** Opening Given data block **
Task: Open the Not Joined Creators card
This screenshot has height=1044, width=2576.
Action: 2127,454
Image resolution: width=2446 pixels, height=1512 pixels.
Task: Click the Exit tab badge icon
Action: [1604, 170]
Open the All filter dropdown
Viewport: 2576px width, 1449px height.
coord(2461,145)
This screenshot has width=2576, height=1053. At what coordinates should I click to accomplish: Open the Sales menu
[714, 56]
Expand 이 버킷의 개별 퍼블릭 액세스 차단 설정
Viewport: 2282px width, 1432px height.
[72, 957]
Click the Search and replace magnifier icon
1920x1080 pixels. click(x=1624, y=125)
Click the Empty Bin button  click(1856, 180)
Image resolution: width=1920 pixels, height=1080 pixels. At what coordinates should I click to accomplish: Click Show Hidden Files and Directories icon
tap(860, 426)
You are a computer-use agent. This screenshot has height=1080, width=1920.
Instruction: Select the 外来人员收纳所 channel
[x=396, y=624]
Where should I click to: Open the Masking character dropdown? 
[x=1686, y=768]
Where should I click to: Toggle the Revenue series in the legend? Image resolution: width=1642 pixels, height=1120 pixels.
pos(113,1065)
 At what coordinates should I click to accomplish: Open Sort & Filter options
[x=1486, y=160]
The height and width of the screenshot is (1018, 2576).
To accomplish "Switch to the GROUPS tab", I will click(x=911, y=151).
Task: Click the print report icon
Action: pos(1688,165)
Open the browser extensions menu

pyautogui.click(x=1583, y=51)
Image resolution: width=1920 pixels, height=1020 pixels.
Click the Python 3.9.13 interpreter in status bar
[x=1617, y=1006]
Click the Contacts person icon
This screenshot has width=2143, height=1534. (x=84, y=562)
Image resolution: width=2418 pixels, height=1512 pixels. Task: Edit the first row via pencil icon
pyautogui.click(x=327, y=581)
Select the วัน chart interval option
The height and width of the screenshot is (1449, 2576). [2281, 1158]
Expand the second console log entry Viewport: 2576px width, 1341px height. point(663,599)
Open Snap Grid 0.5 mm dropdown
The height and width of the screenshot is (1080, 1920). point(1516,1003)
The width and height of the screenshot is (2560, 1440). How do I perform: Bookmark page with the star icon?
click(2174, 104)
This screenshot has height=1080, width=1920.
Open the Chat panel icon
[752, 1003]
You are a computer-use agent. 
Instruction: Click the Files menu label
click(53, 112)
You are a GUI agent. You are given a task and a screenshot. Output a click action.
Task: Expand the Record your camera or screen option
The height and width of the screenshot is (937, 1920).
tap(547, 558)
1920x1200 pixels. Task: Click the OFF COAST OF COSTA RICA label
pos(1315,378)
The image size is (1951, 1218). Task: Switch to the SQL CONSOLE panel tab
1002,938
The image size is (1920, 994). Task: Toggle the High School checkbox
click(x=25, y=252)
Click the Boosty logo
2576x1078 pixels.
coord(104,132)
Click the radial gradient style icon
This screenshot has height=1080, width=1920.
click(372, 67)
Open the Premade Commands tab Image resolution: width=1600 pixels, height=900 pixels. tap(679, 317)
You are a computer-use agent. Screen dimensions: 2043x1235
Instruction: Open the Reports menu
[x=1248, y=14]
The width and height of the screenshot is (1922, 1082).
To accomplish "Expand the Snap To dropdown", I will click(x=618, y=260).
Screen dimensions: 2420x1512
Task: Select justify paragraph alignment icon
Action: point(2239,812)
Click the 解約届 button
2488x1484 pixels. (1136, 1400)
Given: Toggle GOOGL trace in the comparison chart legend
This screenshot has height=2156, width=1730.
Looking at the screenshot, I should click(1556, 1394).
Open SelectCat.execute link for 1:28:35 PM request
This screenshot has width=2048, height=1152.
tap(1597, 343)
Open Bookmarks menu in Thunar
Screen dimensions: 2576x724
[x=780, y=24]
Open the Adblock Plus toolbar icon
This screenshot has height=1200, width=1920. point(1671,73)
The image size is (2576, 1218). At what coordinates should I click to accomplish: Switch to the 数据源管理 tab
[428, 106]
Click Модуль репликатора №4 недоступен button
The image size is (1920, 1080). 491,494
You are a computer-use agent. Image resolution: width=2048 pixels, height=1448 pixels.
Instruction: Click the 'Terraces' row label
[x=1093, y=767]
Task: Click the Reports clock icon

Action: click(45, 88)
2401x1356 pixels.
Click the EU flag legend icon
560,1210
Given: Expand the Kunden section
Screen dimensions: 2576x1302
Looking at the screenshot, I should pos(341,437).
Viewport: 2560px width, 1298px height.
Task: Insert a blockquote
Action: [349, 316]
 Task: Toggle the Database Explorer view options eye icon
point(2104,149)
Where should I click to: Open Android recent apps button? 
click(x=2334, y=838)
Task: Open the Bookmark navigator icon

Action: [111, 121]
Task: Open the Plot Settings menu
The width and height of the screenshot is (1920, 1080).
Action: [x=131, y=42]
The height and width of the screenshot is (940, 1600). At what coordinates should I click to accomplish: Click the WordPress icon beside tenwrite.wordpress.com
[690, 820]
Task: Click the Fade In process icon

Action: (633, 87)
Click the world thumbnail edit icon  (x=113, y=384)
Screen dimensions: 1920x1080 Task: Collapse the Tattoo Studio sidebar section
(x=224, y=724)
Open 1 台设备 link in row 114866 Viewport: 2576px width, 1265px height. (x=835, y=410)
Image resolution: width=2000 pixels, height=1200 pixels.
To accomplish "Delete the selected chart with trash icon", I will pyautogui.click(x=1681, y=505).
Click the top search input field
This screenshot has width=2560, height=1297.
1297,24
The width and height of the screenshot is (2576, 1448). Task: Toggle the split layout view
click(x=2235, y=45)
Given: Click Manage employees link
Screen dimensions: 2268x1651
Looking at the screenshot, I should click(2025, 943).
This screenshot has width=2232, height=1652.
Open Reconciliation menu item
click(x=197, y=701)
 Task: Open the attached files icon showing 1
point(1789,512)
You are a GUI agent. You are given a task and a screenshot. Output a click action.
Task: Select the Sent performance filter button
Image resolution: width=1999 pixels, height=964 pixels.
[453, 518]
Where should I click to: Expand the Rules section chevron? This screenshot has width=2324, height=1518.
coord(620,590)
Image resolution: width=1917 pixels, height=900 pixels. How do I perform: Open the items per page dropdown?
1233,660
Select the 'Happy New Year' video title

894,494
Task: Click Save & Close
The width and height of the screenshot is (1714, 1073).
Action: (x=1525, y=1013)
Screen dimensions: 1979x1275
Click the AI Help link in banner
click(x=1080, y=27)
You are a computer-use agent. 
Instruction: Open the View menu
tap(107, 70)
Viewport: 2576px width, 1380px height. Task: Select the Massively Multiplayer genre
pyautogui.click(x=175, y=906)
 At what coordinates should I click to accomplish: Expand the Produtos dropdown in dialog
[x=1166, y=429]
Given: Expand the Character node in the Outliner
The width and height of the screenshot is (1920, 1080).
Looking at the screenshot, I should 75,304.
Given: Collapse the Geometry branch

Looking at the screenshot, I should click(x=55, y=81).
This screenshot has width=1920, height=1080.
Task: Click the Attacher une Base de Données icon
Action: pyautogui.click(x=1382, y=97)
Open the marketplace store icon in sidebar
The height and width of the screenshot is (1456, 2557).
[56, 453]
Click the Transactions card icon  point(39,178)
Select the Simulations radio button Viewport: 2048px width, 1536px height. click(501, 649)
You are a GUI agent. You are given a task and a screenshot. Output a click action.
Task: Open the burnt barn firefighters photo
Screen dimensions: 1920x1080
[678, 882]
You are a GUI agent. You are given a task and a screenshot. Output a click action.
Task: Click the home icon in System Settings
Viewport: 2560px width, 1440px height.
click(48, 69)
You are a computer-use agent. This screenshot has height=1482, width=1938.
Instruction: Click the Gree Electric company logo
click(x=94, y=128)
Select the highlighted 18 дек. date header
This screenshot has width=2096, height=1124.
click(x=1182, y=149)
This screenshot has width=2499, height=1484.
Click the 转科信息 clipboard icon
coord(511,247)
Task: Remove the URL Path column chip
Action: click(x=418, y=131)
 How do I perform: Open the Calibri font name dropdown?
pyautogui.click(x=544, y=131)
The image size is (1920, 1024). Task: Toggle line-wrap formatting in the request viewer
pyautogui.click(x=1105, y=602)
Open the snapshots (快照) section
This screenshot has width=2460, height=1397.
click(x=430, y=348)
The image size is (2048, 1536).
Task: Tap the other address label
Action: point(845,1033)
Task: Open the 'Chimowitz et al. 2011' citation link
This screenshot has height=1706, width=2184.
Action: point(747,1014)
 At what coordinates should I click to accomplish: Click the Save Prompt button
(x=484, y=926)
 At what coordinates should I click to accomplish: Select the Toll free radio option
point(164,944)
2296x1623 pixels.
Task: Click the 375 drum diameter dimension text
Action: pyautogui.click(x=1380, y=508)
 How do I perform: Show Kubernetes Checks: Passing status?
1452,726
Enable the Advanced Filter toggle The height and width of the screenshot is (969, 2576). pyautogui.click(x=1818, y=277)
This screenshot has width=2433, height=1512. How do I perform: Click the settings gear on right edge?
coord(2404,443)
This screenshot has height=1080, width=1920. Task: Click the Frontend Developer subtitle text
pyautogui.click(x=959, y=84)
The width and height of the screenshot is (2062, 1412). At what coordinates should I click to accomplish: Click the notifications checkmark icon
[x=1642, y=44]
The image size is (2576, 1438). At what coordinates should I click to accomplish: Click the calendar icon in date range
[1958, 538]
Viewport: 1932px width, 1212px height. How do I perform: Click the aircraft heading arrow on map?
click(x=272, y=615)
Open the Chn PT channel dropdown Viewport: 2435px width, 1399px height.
** Closing Given data block **
_What to do:_ Gather from the data above every line with the string "computer".

_Exercise response:_
You are a computer-use agent. This screenshot has height=1080, width=1920.
You are a computer-use agent. 
You are a computer-use agent. Screen dimensions: 2043x1235
You are a computer-use agent. Image resolution: width=2048 pixels, height=1448 pixels.
You are a computer-use agent. 
You are a computer-use agent. This screenshot has height=1482, width=1938.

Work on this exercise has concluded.